Depressed people are usually unable to hide their illness because of its debilitating effects. A psychopath is easily capable of fooling anyone, even mental health specialists.

The fact that Lubitz was able to parade before a whole catalogue of experts which only subscribed his sight, psychosomatic and depression issues, precisely without the most dangerous and destructive mental disorder of his personality being detected, seems to validate, as his “great final moment” proves, that we are dealing with a psychopath.

From my point of view, the key to the Lubitz case isn’t his suicidal impulse, not even his previous depressive episodes, but a psychopathic disorder associated, as everything indicates, to a bipolar or manic depressive profile. On one hand, this implies a total lack of empathy (nobody cares), and on the other, a feeling of superiority, exacerbated in the manic phase: to be God, the power of life and death. Immolation at a peak, with a defenceless retinue of 149 people, 149 lives in his hands. Including the captain, the superior he would never be.
To be God.

“One day, everybody will know my name, and they will keep it in their memory”. It is difficult to find a bigger expression of arrogance, grandiloquence and the feeling of “righteousness” which are traditional characteristics of psychopathy, and not of clinical depression.
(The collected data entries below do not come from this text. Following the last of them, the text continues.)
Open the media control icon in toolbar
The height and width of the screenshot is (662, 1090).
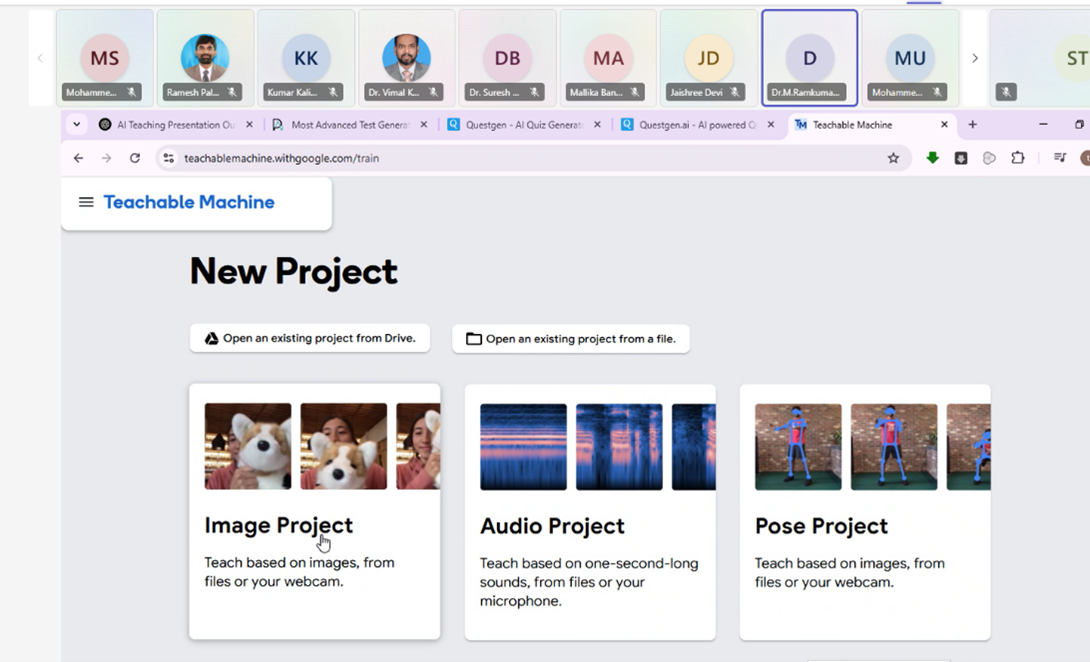pos(1060,158)

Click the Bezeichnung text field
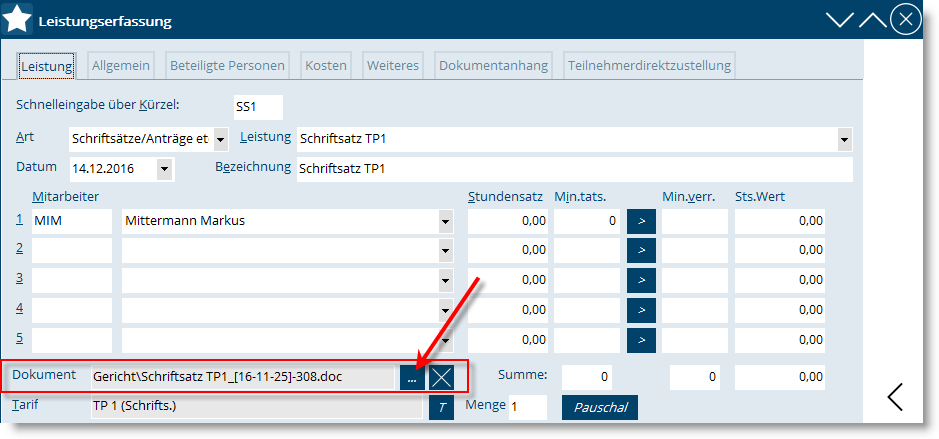tap(574, 169)
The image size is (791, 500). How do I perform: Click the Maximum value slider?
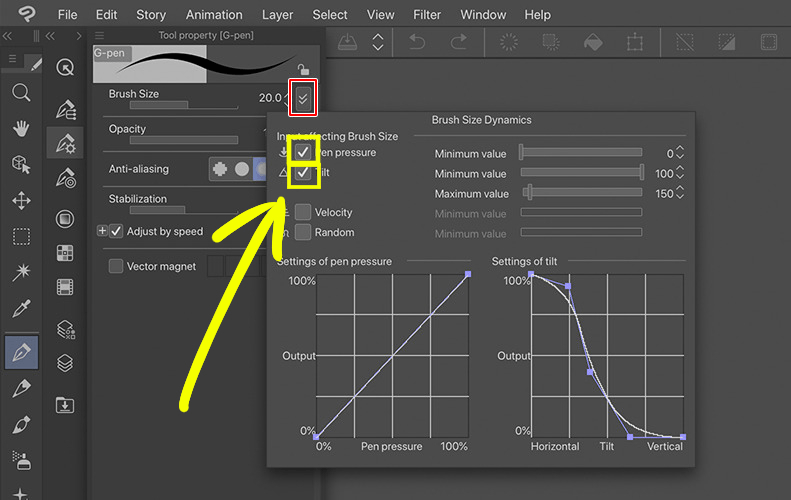580,193
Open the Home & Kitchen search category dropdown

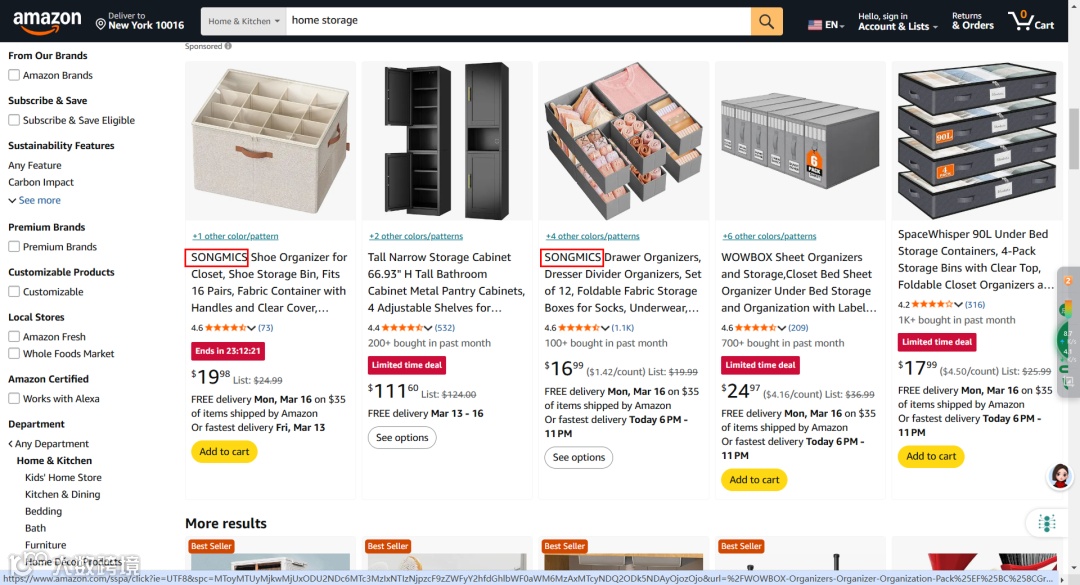[x=244, y=21]
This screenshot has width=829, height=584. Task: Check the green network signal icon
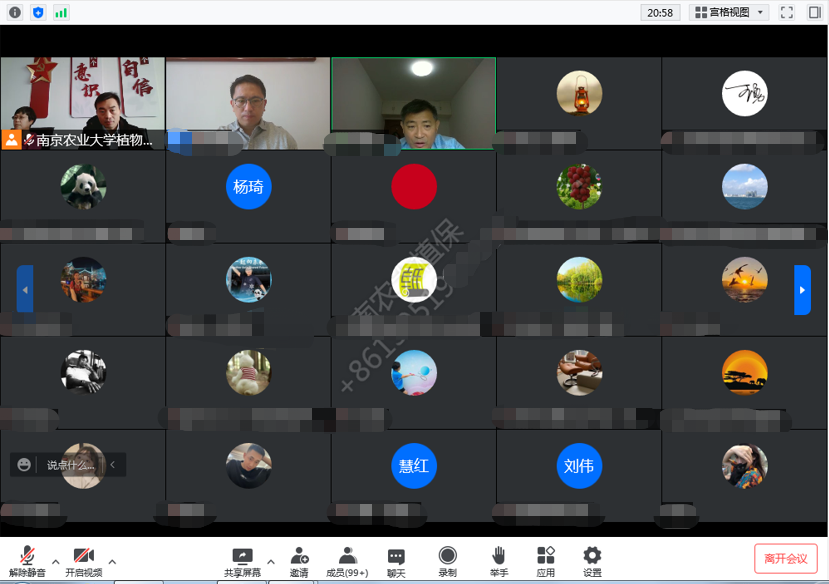[62, 12]
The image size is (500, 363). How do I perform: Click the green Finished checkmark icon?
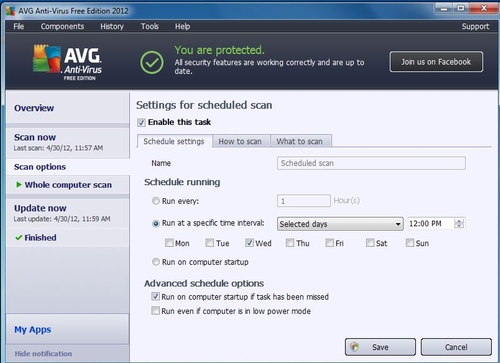pos(19,238)
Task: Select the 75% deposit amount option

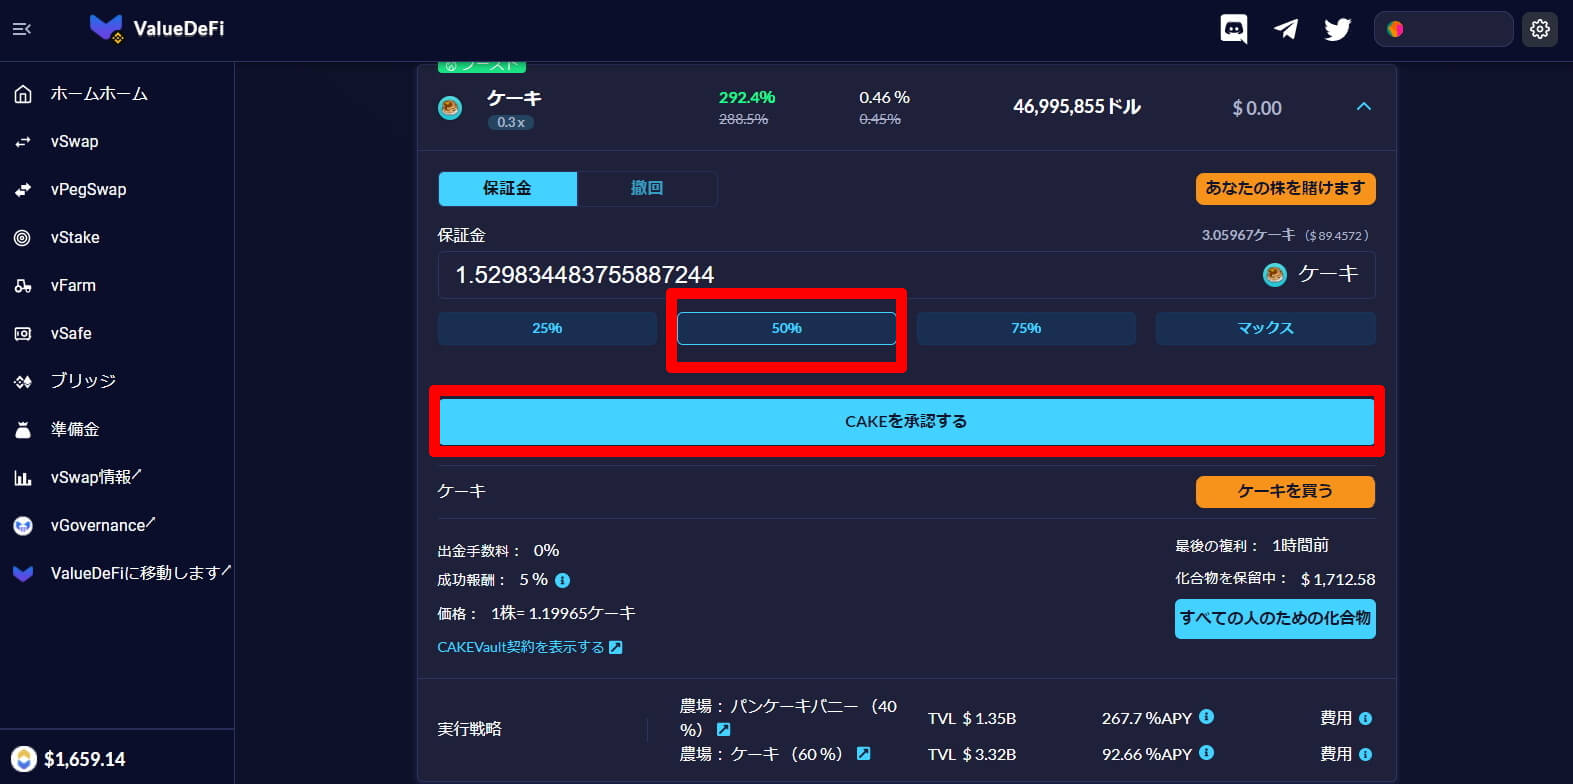Action: tap(1025, 328)
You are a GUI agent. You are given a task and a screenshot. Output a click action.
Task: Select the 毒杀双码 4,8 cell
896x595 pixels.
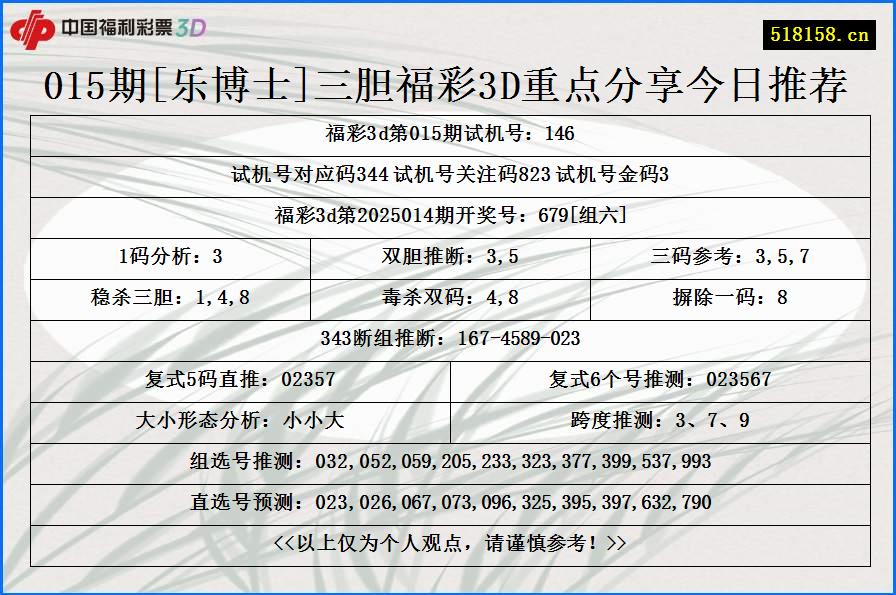point(448,296)
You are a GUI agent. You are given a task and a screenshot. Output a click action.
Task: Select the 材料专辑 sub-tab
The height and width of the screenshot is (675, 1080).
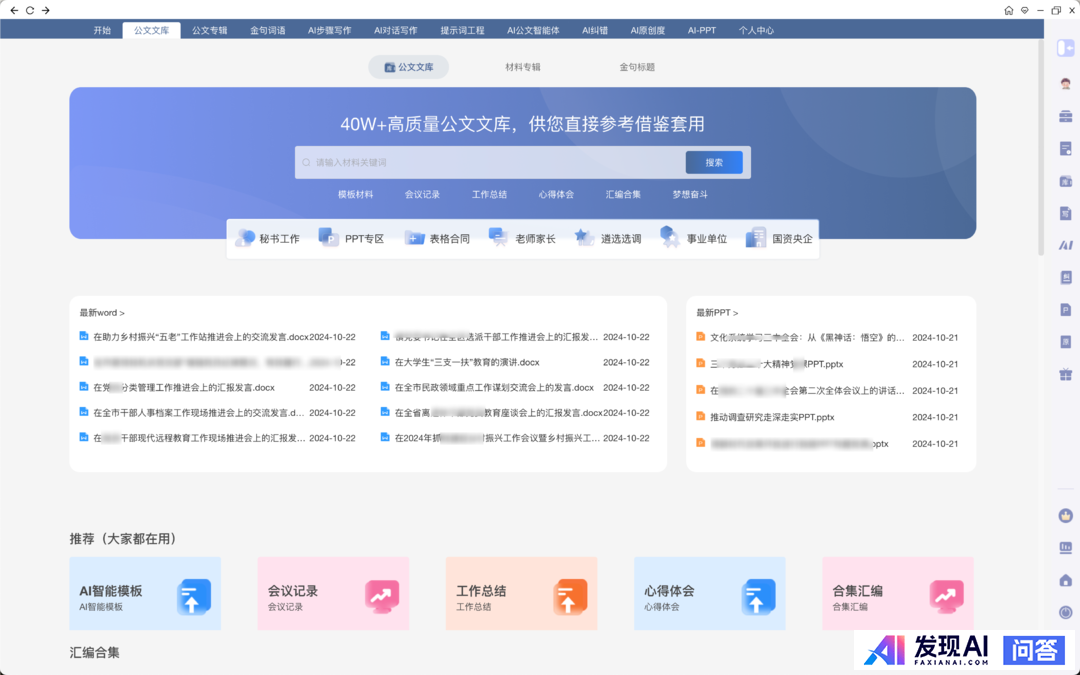522,67
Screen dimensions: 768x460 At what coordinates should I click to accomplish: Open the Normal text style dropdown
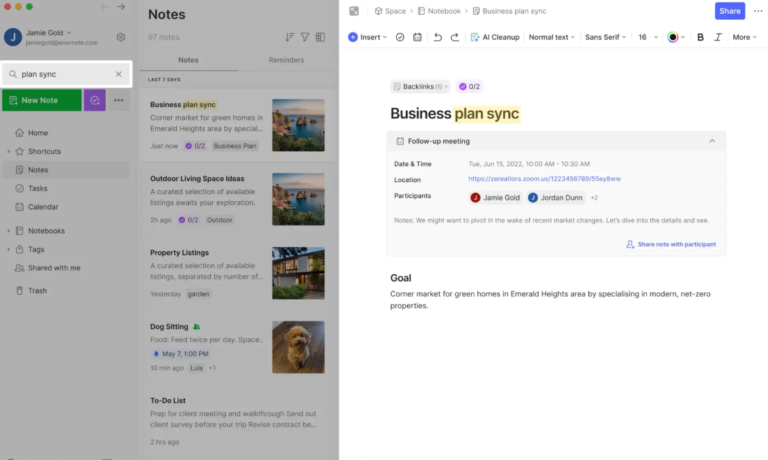[x=551, y=37]
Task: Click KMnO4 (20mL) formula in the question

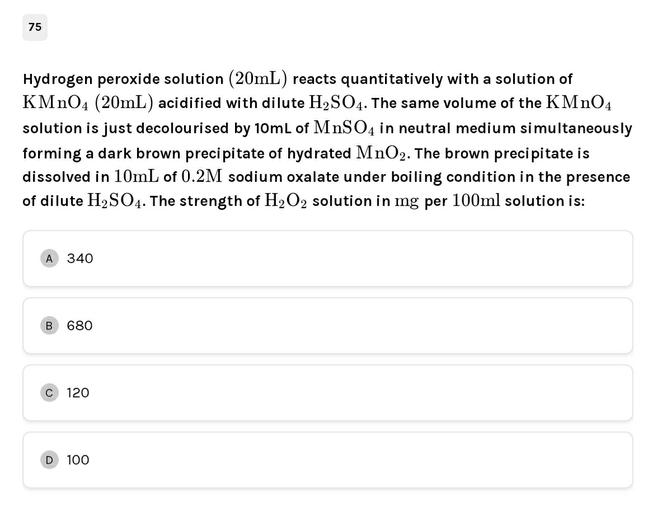Action: [88, 103]
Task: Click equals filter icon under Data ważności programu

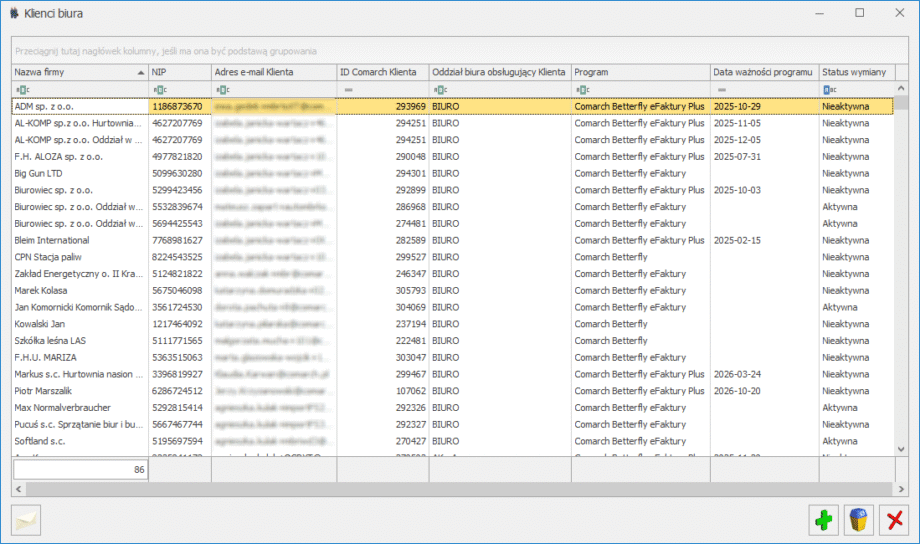Action: [719, 89]
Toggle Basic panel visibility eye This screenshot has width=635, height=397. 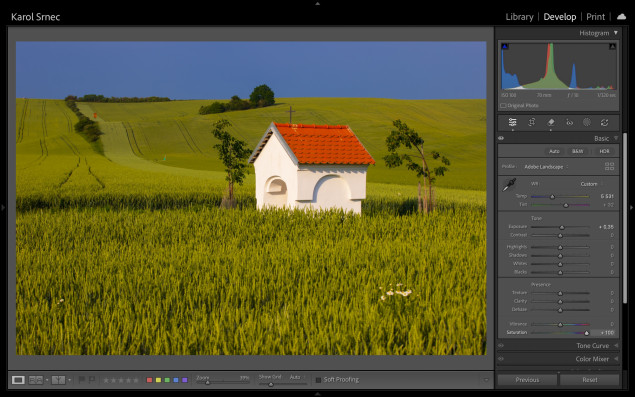click(x=501, y=139)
A suicidal person doesn’t want to kill himself. He wants to die. And he certainly does not want to carry humanity with him, neither he considers his disappearance as a feat to be remembered. He just wants to put an end to a life he can no longer stand. His own.

Psychiatric disorders are detectable, diagnosable and treatable. But we have to acknowledge their existence and assume they are adequately tackled as an indispensable condition for a healthy society. The validation of the state of our mental health has to be as common, normalised and accepted as the state of our cardiac or respiratory health. As our cholesterol or blood pressure levels. Or as our visual acuity or our motor skills.

And of course, nobody holding responsibilities over the integrity of citizens can be exempt to the evaluation of his health from this comprehensive point of view. Neither a surgeon, nor a firefighter or a taxi driver. Neither a policeman, nor a teacher or a judge. Neither a president, nor a mayor nor a councilman.
Neither a pilot.

Because there is nothing closer to a devil than he who believes is God.